((

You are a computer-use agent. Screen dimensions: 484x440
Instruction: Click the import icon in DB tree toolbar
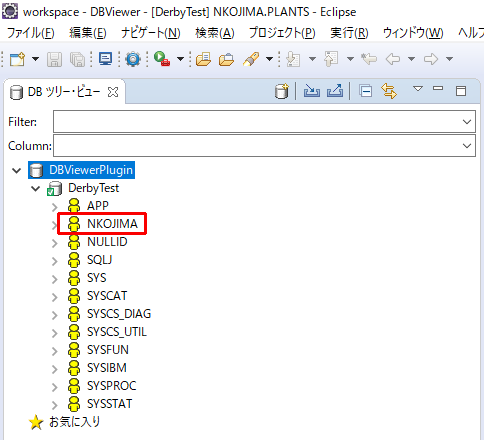tap(312, 91)
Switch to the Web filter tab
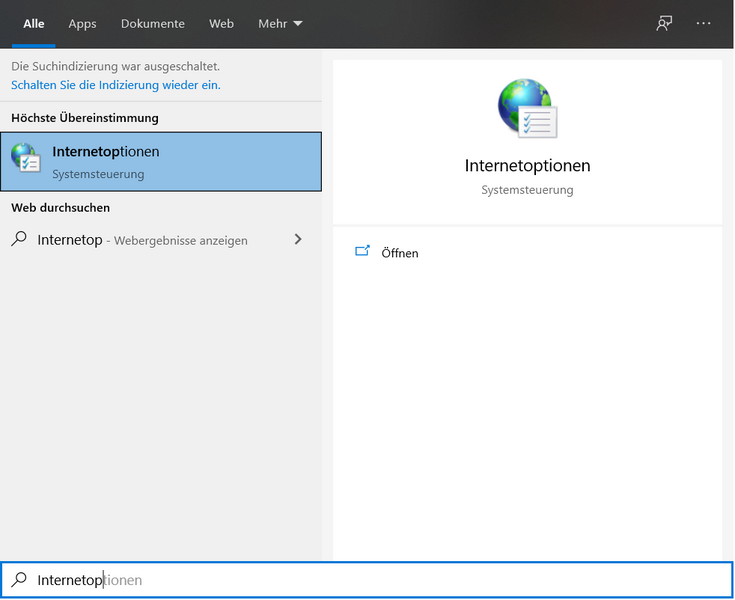The height and width of the screenshot is (600, 735). (221, 23)
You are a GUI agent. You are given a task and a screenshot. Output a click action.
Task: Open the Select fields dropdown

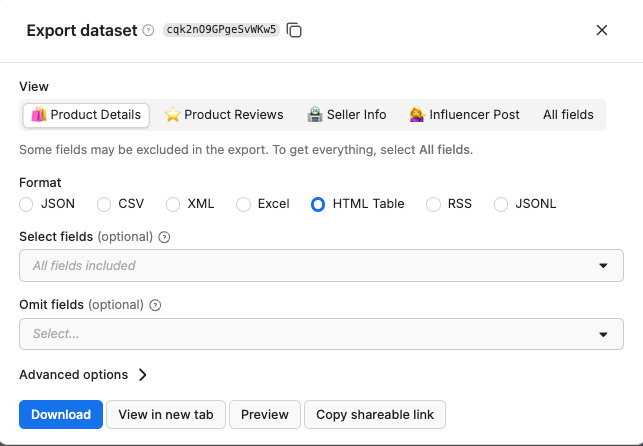(x=321, y=266)
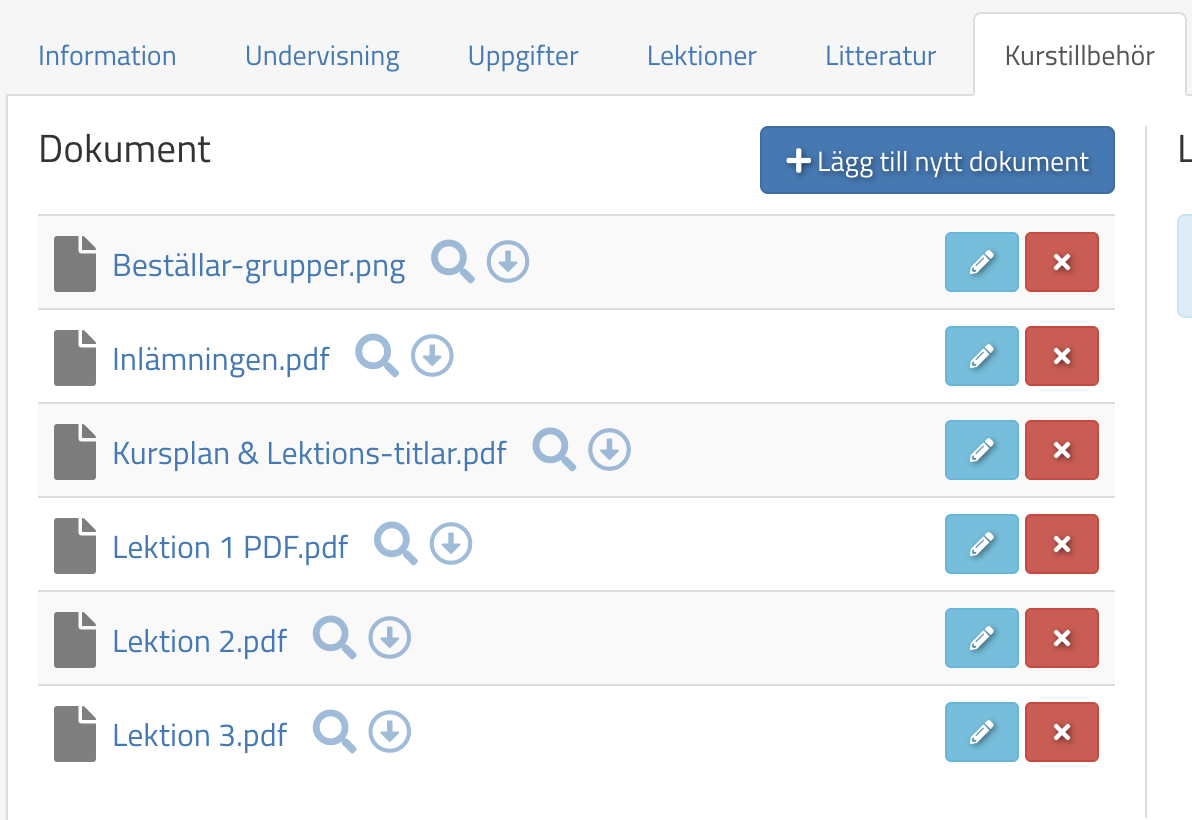The image size is (1192, 820).
Task: Click Lägg till nytt dokument
Action: (x=936, y=160)
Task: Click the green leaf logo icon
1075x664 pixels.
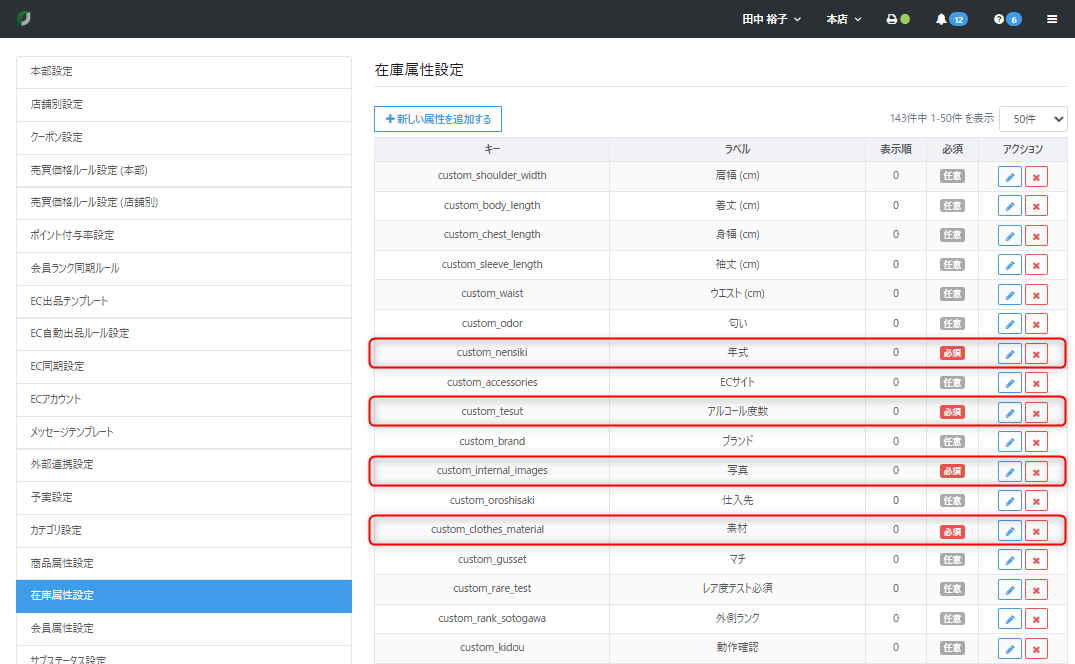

))

### What the task requires
Could you restate exactly the lines from the line containing "You are a GUI" through the end of the listing, both ends included and nothing else, leaving the images out?

### Result of the exercise
You are a GUI agent. You are given a task and a screenshot. Output a click action.
Task: Open the Select fields dropdown

(x=321, y=266)
The image size is (1192, 820).
Task: Click Lägg till nytt dokument
Action: (x=936, y=160)
Task: Click the green leaf logo icon
1075x664 pixels.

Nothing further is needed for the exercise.